En 2025, alors que les conversations sur la santé mentale, l’égalité ou le bien-être sont de plus en plus ouvertes, un sujet reste obstinément muré dans le silence : la sexualité en couple. Ce tabou, longtemps considéré comme une affaire privée, s’est transformé en un frein massif à l’épanouissement intime. Les chiffres parlent d’eux-mêmes, mais derrière chaque pourcentage se cache une histoire, un malaise, une absence de mots. Ce silence, souvent bienveillant, parfois inconscient, finit par creuser des distances invisibles. Et pourtant, la solution ne réside ni dans la performance, ni dans la nouveauté constante, mais simplement dans la parole. Parce que quand on ose parler, on redonne du souffle à l’intimité.

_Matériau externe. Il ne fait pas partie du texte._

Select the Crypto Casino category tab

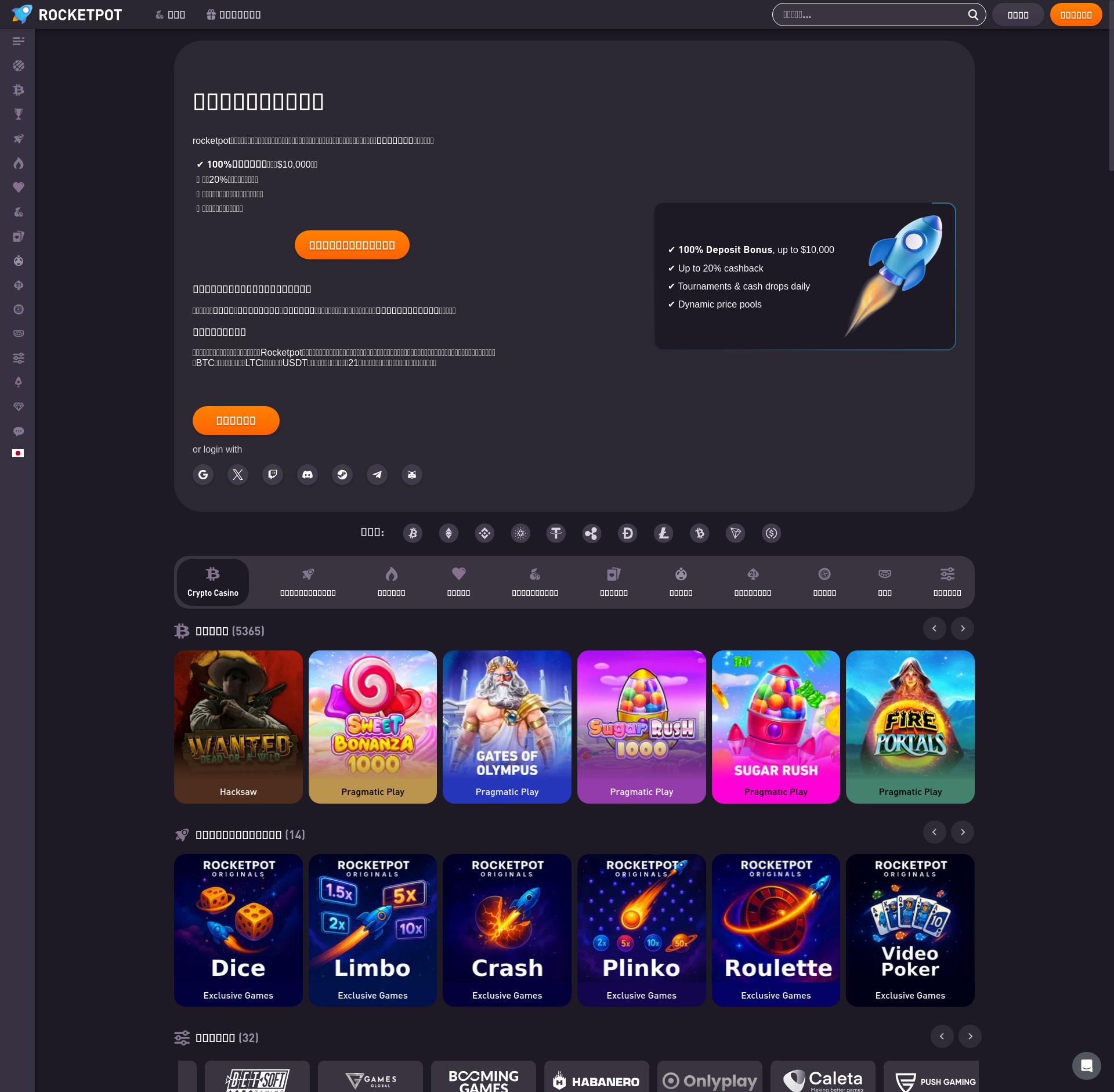pos(213,582)
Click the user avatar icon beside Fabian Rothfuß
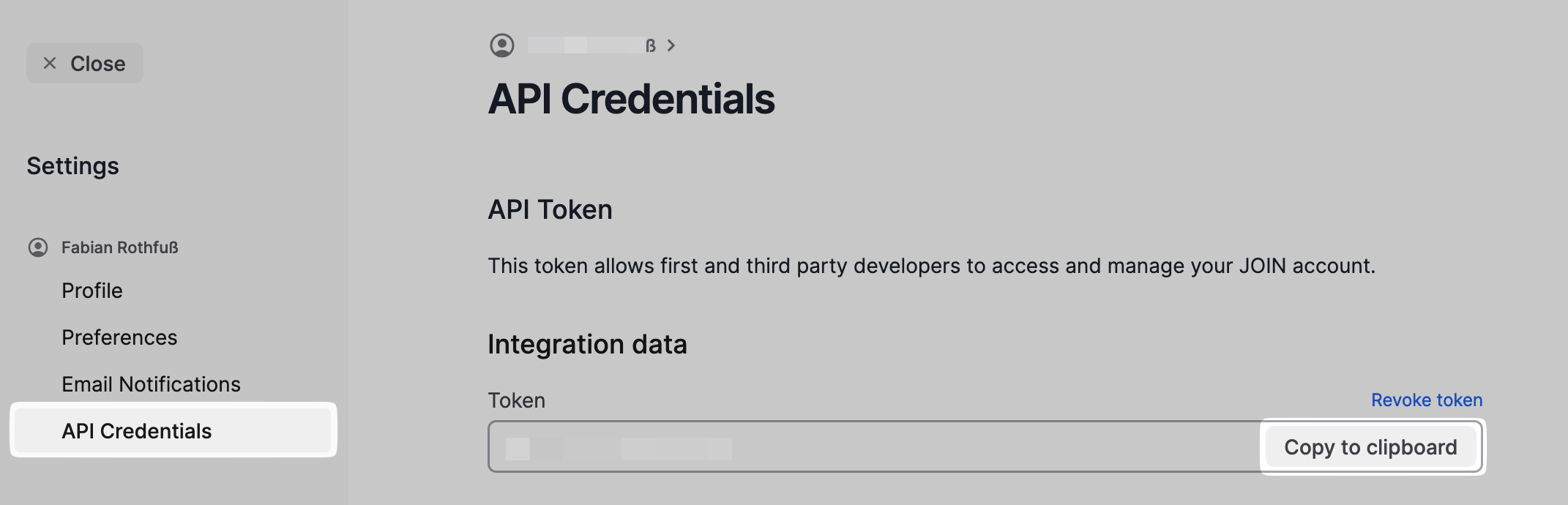This screenshot has width=1568, height=505. click(x=38, y=247)
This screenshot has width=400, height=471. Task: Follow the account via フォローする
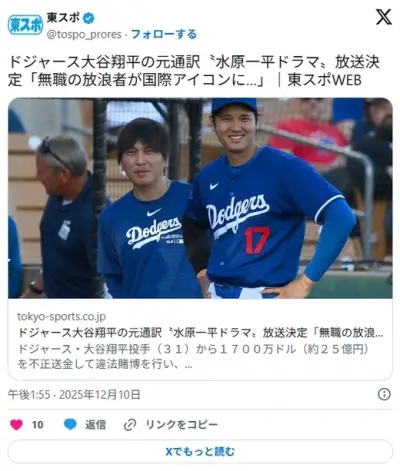click(163, 34)
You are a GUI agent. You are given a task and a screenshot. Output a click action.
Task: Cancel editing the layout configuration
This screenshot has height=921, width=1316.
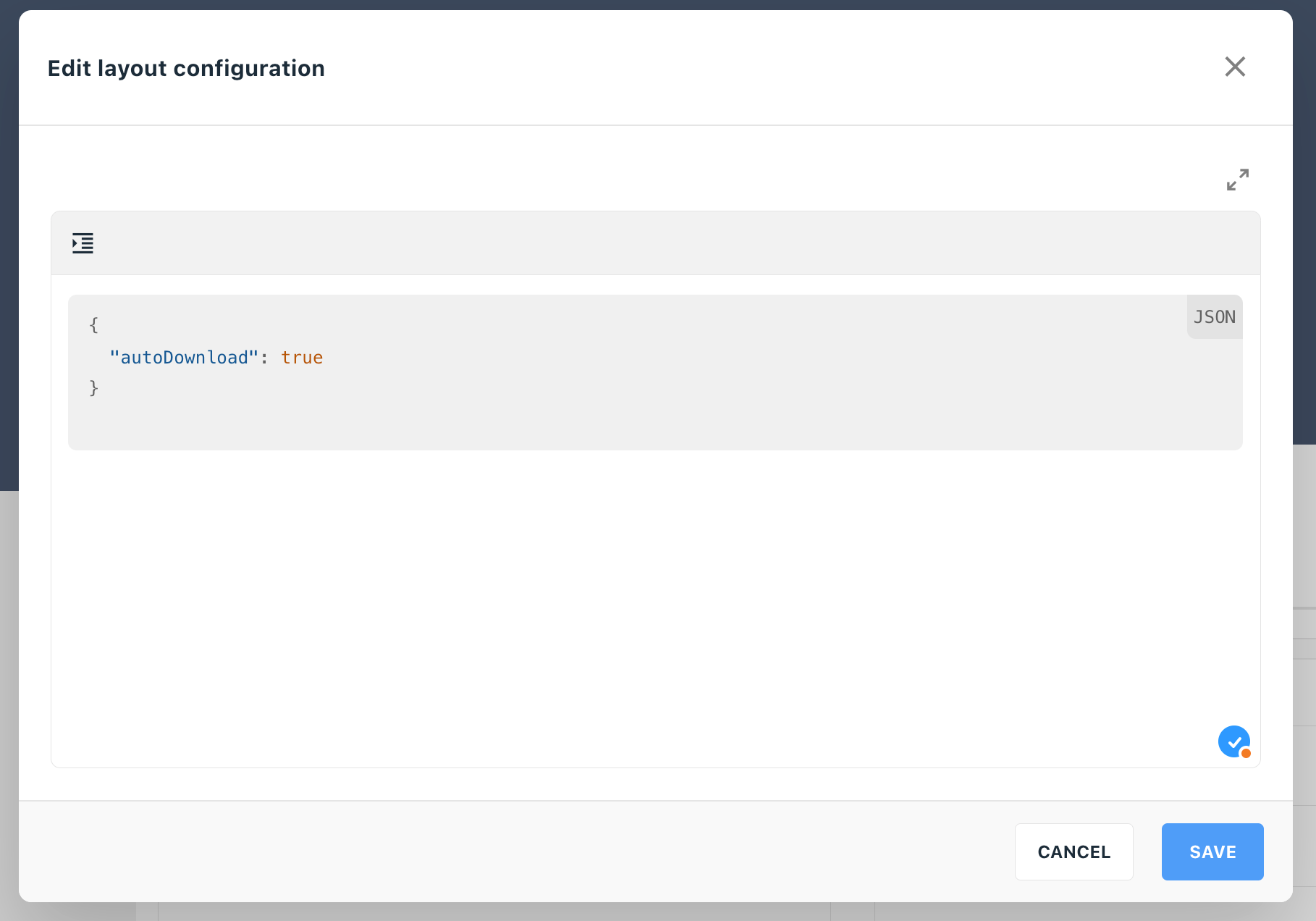[x=1074, y=851]
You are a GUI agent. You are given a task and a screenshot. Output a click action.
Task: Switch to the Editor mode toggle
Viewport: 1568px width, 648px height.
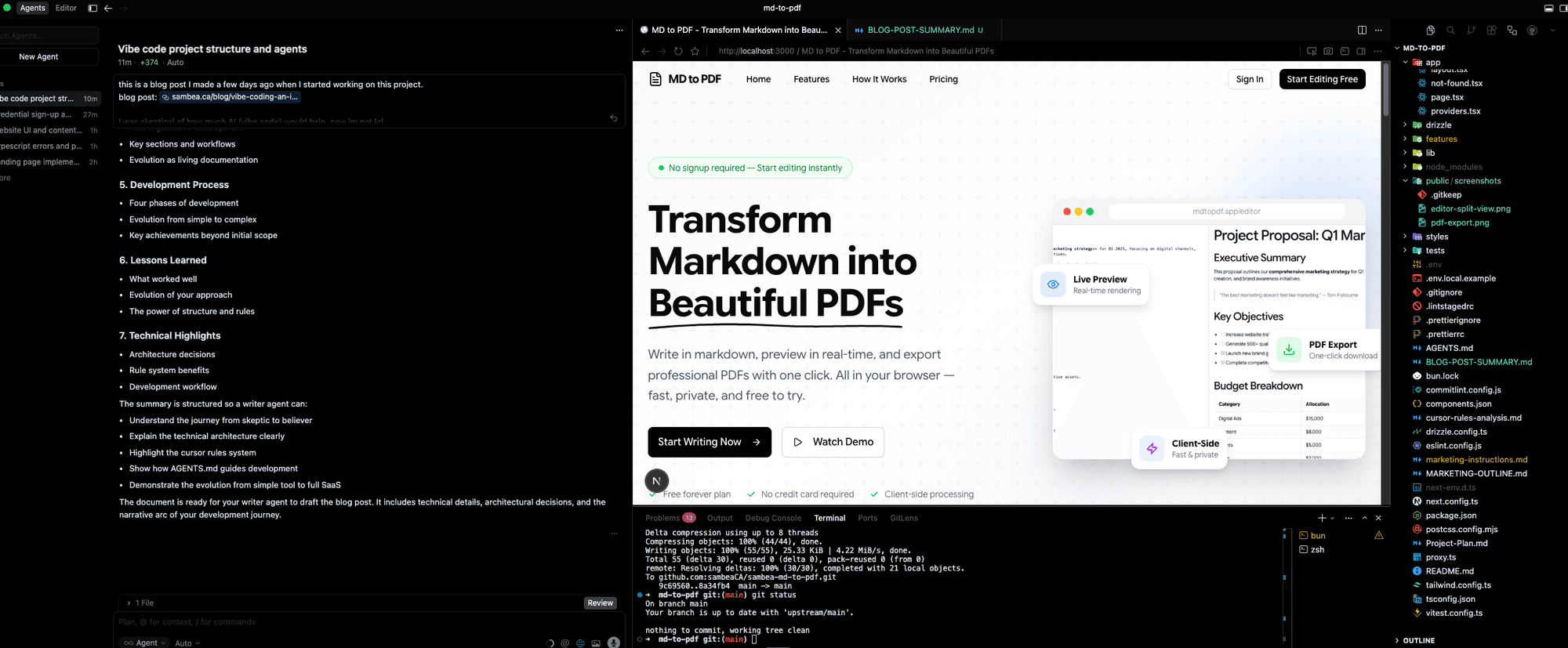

Pourquoi est-il si difficile de parler de sexualité en couple ?
Malgré les évolutions sociales, aborder la sexualité avec son partenaire reste un exercice périlleux pour une majorité de Français. Selon l’Ifop, 56 % des personnes en couple admettent ne pas pouvoir en discuter librement. Ce chiffre grimpe à 61 % chez les femmes de moins de 40 ans, révélant une vulnérabilité spécifique à cette tranche d’âge. Elise, 37 ans, cadre dans une entreprise tech à Lyon, raconte : “J’ai l’impression que dès qu’on parle de sexe, on parle de défaut. Si je dis à mon conjoint que je voudrais plus de tendresse, j’ai peur qu’il pense que je ne suis pas satisfaite, ou pire, que je le juge.” Ce sentiment de culpabilité ou de honte est récurrent. La sexualité, au lieu d’être un espace de partage, devient une performance à réussir, un terrain miné.
L’étude INED “Conjugality & Sexuality” confirme ce malaise : près de la moitié des couples se disent gênés d’évoquer leurs désirs ou leurs insatisfactions, même après des années de vie commune. Le problème ne vient pas d’un manque d’amour, mais d’un excès de non-dits. Lucie, 42 ans, mariée depuis 15 ans, confie : “On parle de tout : enfants, vacances, boulot… mais jamais de ce qui se passe dans notre chambre. C’est comme si c’était tabou, comme si en parler, c’était admettre qu’il y a un problème.” Ce raisonnement, largement partagé, repose sur une croyance erronée : que le silence protège la relation. En réalité, il la fragilise.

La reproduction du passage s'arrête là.